40. 寮監は大変
やはり、世の中、色々な職業は数あれど、大変な仕事はたくさんありますが、行きつくところ、人間関係のトラブルが本当に1番つらいと思います。この寮には、4人の寮監(寮の監督)という人たちがいます。
この人たちは、授業は行わず、授業のスケジュール管理とか、生徒たちの、管理とお経や作法の指導など、と、1番大変なのが、生徒間のトラブル解決係です。なんせ、一年もの間、ここにいる人たちは他に誰とも接することがないのと、これだけタイトなスケジュールで、身体もつらいし、気が滅入ってしまうので、イライラが募り、また、けっこう血の気の多い人たちもいたので、喧嘩がよく起こります。4人の寮監はさぞかし大変だっただろうと思います。

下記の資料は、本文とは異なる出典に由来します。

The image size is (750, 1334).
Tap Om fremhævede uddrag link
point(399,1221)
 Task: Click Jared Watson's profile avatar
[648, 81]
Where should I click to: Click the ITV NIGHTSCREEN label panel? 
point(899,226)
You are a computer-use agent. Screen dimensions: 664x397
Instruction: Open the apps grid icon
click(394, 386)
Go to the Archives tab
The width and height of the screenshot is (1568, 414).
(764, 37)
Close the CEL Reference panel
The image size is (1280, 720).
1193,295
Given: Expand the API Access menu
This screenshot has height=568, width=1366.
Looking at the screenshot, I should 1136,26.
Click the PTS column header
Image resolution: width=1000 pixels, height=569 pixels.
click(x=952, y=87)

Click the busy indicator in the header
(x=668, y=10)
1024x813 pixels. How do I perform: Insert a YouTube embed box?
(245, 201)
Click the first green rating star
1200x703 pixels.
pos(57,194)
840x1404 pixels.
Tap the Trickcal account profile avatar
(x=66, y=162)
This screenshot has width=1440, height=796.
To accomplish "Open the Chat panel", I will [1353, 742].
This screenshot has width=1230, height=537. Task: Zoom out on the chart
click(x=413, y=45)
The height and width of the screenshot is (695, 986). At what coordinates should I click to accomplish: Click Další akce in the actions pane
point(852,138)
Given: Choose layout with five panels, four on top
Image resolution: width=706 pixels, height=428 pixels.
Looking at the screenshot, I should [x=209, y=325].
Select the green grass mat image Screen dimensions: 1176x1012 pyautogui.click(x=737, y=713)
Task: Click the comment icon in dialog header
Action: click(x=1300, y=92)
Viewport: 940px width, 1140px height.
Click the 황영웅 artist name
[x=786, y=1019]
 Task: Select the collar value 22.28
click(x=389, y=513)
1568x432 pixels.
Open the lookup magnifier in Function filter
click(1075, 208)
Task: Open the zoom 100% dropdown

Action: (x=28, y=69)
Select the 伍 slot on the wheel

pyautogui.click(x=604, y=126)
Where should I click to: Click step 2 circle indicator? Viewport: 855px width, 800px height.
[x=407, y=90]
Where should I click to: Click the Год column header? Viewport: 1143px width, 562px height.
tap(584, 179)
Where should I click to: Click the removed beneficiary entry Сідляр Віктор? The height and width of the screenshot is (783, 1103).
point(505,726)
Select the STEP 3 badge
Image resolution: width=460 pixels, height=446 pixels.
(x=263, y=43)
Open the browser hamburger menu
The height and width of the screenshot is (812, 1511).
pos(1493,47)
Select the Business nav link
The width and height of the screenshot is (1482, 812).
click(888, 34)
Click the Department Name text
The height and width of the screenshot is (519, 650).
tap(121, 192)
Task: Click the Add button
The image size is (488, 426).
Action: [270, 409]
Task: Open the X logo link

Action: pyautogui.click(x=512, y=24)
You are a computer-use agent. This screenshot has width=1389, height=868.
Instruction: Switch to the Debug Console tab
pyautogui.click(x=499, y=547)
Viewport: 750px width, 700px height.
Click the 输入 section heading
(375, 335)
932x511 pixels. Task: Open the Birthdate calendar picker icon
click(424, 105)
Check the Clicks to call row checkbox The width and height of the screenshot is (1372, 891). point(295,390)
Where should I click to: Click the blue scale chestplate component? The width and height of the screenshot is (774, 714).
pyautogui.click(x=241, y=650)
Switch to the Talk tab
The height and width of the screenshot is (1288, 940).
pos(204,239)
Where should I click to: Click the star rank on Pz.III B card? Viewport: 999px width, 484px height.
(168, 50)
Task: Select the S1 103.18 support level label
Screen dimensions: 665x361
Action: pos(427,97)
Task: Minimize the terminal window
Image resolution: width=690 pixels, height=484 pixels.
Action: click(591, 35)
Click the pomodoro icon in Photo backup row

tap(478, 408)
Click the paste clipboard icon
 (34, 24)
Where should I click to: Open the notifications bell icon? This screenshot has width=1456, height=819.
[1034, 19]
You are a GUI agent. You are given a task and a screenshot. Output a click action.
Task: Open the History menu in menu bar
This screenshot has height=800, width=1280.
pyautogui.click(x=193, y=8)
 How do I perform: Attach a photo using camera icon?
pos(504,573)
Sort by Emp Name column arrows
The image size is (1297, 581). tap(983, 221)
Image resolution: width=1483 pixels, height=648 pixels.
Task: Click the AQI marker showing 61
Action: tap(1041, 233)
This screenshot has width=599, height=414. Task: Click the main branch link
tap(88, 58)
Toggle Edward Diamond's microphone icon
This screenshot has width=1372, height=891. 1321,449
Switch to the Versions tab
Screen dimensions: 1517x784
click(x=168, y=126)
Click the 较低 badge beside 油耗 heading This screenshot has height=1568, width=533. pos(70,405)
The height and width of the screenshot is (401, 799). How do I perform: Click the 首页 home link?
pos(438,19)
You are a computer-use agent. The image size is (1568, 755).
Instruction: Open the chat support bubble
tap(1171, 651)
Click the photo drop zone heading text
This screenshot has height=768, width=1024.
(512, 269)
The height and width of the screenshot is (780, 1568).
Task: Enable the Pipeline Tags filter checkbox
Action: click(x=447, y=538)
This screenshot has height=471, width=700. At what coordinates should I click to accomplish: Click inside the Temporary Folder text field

それから、ここが如何に大変かということについてのエピソードですが、まれに、勤行中に、急に立ち上がり、叫びながらその辺を走り回る、人がいる。そして、パッと席に戻って、みんな驚いて、どうしたのか聞くけど、何故か当人は覚えてないのです。発作的にキレてしまったようですね、怖いんです。たしかに、精神的に弱い人は、急にものすごい大声をあげて、後できくと、大声をだしたことは覚えてはいるけど、何故そんなことをしたのかは自分でもわからない、とか、他にも異常な行動をしたり、どれほど極限まで追い詰められていてつらいのか、朝には、夜逃げして人数が減っていて、卒業するまでに7~8人くらい減りました。
その度に4人の寮監は色々と大変そうでした。だけど、この4人は前年までの、ここの卒業生なのです。寮監を一年務めると帰っていく。何故一年間つらい思いをしたのに、よく、そのままさらに一年も残っていくなと思ったのです。しかし、その理由というのが、ここを卒業して、その上、寮監までやっていたというのはかなりお寺界では高評価らしく、お寺への就職を考えた時、かなり有名なお寺への就職も有利になり、おまけに、就職してからもすぐにいい地位につけるという、特典あり。生涯、僧侶として勤めていくのには、見逃す手はないですね。ただし、一年終わって、あと一年ここにいる気持ちのゆとりがあればの話しですが。